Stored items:
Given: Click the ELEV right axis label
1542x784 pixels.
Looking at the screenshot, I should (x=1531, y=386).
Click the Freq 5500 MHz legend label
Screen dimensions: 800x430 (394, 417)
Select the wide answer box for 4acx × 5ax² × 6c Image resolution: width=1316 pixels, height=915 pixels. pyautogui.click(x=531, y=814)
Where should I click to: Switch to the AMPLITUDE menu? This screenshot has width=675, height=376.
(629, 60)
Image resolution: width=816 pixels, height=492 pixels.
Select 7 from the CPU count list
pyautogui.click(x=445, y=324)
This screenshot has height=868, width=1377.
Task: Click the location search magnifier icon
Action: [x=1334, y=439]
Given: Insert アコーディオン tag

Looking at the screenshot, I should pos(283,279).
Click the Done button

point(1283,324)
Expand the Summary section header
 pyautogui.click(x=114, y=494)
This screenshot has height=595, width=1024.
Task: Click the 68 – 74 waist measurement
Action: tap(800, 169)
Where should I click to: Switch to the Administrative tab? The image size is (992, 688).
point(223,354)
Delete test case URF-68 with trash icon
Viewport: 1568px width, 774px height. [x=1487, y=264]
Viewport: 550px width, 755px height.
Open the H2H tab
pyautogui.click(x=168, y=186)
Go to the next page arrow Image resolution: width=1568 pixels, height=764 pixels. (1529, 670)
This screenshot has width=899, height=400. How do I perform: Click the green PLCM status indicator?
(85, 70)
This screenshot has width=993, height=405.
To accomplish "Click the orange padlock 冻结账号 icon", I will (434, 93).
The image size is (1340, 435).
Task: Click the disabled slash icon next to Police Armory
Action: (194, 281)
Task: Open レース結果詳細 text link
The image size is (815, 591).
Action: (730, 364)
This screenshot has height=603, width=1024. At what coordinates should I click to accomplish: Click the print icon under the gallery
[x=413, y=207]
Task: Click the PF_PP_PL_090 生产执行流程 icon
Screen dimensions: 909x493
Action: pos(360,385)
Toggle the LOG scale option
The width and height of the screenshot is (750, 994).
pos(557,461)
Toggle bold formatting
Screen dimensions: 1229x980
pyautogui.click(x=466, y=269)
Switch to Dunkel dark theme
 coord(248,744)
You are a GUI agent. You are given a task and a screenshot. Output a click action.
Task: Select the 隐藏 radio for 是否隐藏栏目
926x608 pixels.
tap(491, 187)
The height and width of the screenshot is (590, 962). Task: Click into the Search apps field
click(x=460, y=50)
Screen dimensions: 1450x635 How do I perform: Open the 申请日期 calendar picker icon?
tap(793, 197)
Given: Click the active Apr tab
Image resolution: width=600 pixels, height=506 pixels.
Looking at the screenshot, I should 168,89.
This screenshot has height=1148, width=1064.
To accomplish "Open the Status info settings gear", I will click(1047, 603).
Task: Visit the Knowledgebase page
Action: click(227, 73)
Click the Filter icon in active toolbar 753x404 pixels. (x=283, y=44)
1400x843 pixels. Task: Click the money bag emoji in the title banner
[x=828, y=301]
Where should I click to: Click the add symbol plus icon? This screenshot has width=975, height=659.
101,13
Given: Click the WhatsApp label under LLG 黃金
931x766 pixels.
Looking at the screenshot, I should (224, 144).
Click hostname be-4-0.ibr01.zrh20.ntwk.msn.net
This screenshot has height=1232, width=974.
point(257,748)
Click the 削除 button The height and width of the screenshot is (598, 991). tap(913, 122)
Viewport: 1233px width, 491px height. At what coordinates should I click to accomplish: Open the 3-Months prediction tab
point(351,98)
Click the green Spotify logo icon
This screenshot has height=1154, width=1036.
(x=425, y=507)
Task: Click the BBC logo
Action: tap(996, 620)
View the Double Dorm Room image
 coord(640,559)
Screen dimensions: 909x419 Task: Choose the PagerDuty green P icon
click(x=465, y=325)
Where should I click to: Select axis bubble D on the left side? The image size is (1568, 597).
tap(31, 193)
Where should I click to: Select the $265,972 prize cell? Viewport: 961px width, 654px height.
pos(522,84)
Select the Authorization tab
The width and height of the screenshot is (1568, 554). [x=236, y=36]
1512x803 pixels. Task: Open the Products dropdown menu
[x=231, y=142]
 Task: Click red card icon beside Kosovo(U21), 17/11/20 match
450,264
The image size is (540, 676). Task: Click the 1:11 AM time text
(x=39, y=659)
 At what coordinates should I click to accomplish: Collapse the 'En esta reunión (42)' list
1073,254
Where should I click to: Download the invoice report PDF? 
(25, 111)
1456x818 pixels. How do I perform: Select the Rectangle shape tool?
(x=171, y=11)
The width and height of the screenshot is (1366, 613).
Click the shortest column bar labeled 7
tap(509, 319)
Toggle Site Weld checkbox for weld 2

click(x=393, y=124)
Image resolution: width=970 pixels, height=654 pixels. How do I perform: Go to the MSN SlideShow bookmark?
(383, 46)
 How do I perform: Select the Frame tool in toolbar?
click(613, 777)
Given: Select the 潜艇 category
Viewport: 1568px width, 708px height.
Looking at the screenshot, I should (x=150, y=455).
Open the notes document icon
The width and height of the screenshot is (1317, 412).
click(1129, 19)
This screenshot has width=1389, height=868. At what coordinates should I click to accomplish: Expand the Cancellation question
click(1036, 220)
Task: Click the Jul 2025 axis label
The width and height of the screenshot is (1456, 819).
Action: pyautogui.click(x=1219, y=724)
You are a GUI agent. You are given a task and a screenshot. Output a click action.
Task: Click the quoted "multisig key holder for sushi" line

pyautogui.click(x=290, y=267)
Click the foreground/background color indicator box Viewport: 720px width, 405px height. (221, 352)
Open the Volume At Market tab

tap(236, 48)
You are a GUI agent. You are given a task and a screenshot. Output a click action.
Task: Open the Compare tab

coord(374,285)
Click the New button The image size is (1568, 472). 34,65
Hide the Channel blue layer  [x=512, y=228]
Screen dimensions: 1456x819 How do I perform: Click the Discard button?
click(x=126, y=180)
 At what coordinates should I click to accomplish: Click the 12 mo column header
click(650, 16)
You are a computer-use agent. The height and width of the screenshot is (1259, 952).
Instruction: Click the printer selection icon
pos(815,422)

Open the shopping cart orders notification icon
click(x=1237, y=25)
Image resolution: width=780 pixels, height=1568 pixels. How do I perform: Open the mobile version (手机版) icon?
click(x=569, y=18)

◆ **SET EXERCISE**
Update the data above by replacing every "Image resolution" with "Image size", keeping everything else the same.

◆ **SOLUTION FOR THIS TASK**
Given: Click the ELEV right axis label
1542x784 pixels.
Looking at the screenshot, I should (x=1531, y=386).
Click the Freq 5500 MHz legend label
Screen dimensions: 800x430 (394, 417)
Select the wide answer box for 4acx × 5ax² × 6c Image size: width=1316 pixels, height=915 pixels. pyautogui.click(x=531, y=814)
Where should I click to: Switch to the AMPLITUDE menu? This screenshot has width=675, height=376.
(629, 60)
Image size: width=816 pixels, height=492 pixels.
Select 7 from the CPU count list
pyautogui.click(x=445, y=324)
This screenshot has height=868, width=1377.
Task: Click the location search magnifier icon
Action: [x=1334, y=439]
Given: Insert アコーディオン tag

Looking at the screenshot, I should pos(283,279).
Click the Done button

point(1283,324)
Expand the Summary section header
 pyautogui.click(x=114, y=494)
This screenshot has height=595, width=1024.
Task: Click the 68 – 74 waist measurement
Action: tap(800, 169)
Where should I click to: Switch to the Administrative tab? The image size is (992, 688).
point(223,354)
Delete test case URF-68 with trash icon
Viewport: 1568px width, 774px height. [x=1487, y=264]
Viewport: 550px width, 755px height.
Open the H2H tab
pyautogui.click(x=168, y=186)
Go to the next page arrow Image size: width=1568 pixels, height=764 pixels. (1529, 670)
This screenshot has width=899, height=400. How do I perform: Click the green PLCM status indicator?
(85, 70)
This screenshot has width=993, height=405.
To accomplish "Click the orange padlock 冻结账号 icon", I will (434, 93).
The image size is (1340, 435).
Task: Click the disabled slash icon next to Police Armory
Action: (194, 281)
Task: Open レース結果詳細 text link
The image size is (815, 591).
Action: (730, 364)
This screenshot has height=603, width=1024. At what coordinates should I click to accomplish: Click the print icon under the gallery
[x=413, y=207]
Task: Click the PF_PP_PL_090 生产执行流程 icon
Screen dimensions: 909x493
Action: pos(360,385)
Toggle the LOG scale option
The width and height of the screenshot is (750, 994).
pos(557,461)
Toggle bold formatting
Screen dimensions: 1229x980
pyautogui.click(x=466, y=269)
Switch to Dunkel dark theme
 coord(248,744)
You are a GUI agent. You are given a task and a screenshot. Output a click action.
Task: Select the 隐藏 radio for 是否隐藏栏目
926x608 pixels.
tap(491, 187)
The height and width of the screenshot is (590, 962). Task: Click into the Search apps field
click(x=460, y=50)
Screen dimensions: 1450x635 How do I perform: Open the 申请日期 calendar picker icon?
tap(793, 197)
Given: Click the active Apr tab
Image size: width=600 pixels, height=506 pixels.
Looking at the screenshot, I should 168,89.
This screenshot has height=1148, width=1064.
To accomplish "Open the Status info settings gear", I will click(1047, 603).
Task: Visit the Knowledgebase page
Action: click(227, 73)
Click the Filter icon in active toolbar 753x404 pixels. (x=283, y=44)
1400x843 pixels. Task: Click the money bag emoji in the title banner
[x=828, y=301]
Where should I click to: Click the add symbol plus icon? This screenshot has width=975, height=659.
101,13
Given: Click the WhatsApp label under LLG 黃金
931x766 pixels.
Looking at the screenshot, I should (224, 144).
Click hostname be-4-0.ibr01.zrh20.ntwk.msn.net
This screenshot has height=1232, width=974.
point(257,748)
Click the 削除 button The height and width of the screenshot is (598, 991). tap(913, 122)
Viewport: 1233px width, 491px height. At what coordinates should I click to accomplish: Open the 3-Months prediction tab
point(351,98)
Click the green Spotify logo icon
This screenshot has height=1154, width=1036.
(x=425, y=507)
Task: Click the BBC logo
Action: tap(996, 620)
View the Double Dorm Room image
 coord(640,559)
Screen dimensions: 909x419 Task: Choose the PagerDuty green P icon
click(x=465, y=325)
Where should I click to: Select axis bubble D on the left side? The image size is (1568, 597).
tap(31, 193)
Where should I click to: Select the $265,972 prize cell? Viewport: 961px width, 654px height.
pos(522,84)
Select the Authorization tab
The width and height of the screenshot is (1568, 554). [x=236, y=36]
1512x803 pixels. Task: Open the Products dropdown menu
[x=231, y=142]
 Task: Click red card icon beside Kosovo(U21), 17/11/20 match
450,264
The image size is (540, 676). Task: Click the 1:11 AM time text
(x=39, y=659)
 At what coordinates should I click to accomplish: Collapse the 'En esta reunión (42)' list
1073,254
Where should I click to: Download the invoice report PDF? 
(25, 111)
1456x818 pixels. How do I perform: Select the Rectangle shape tool?
(x=171, y=11)
The width and height of the screenshot is (1366, 613).
Click the shortest column bar labeled 7
tap(509, 319)
Toggle Site Weld checkbox for weld 2

click(x=393, y=124)
Image size: width=970 pixels, height=654 pixels. How do I perform: Go to the MSN SlideShow bookmark?
(383, 46)
 How do I perform: Select the Frame tool in toolbar?
click(613, 777)
Given: Select the 潜艇 category
Viewport: 1568px width, 708px height.
Looking at the screenshot, I should (x=150, y=455).
Open the notes document icon
The width and height of the screenshot is (1317, 412).
click(1129, 19)
This screenshot has width=1389, height=868. At what coordinates should I click to accomplish: Expand the Cancellation question
click(1036, 220)
Task: Click the Jul 2025 axis label
The width and height of the screenshot is (1456, 819).
Action: pyautogui.click(x=1219, y=724)
You are a GUI agent. You are given a task and a screenshot. Output a click action.
Task: Click the quoted "multisig key holder for sushi" line

pyautogui.click(x=290, y=267)
Click the foreground/background color indicator box Viewport: 720px width, 405px height. (221, 352)
Open the Volume At Market tab

tap(236, 48)
You are a GUI agent. You are given a task and a screenshot. Output a click action.
Task: Open the Compare tab

coord(374,285)
Click the New button The image size is (1568, 472). 34,65
Hide the Channel blue layer  [x=512, y=228]
Screen dimensions: 1456x819 How do I perform: Click the Discard button?
click(x=126, y=180)
 At what coordinates should I click to accomplish: Click the 12 mo column header
click(650, 16)
You are a computer-use agent. The height and width of the screenshot is (1259, 952).
Instruction: Click the printer selection icon
pos(815,422)

Open the shopping cart orders notification icon
click(x=1237, y=25)
Image size: width=780 pixels, height=1568 pixels. How do I perform: Open the mobile version (手机版) icon?
click(x=569, y=18)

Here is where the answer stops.